BEGIN INFORMATION SHOWN
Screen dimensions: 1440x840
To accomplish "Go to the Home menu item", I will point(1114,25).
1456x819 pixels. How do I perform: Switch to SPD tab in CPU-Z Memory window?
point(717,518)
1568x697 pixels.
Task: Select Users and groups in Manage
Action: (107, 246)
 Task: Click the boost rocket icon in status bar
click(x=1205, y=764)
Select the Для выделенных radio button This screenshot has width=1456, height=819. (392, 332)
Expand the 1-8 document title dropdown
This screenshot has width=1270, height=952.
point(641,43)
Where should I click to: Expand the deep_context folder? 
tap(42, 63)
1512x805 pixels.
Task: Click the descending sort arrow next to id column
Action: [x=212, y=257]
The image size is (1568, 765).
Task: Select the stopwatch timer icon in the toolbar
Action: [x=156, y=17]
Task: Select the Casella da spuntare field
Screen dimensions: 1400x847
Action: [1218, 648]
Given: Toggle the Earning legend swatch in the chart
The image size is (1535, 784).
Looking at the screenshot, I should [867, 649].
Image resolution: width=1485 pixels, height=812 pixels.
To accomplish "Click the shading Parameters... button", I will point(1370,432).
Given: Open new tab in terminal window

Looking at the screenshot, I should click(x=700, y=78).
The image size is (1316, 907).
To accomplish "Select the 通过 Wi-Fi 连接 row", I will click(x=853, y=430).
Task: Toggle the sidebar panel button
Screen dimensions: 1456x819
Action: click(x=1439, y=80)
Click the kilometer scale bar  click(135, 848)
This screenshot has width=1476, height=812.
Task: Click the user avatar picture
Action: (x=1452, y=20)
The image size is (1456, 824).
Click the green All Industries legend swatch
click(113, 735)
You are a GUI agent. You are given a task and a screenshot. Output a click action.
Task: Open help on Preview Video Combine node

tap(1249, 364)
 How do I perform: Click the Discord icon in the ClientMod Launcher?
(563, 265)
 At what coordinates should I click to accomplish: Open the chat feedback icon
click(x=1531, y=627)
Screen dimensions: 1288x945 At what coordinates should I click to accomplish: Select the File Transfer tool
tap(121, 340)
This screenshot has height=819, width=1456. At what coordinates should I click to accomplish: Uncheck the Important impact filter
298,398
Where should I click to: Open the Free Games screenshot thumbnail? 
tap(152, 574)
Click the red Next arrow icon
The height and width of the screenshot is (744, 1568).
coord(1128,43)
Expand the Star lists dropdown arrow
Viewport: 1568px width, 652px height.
END INFORMATION SHOWN
If a line in the records above contains the string "Toggle", copy that line out.

Given: Toggle the Earning legend swatch in the chart
Task: Toggle the sidebar panel button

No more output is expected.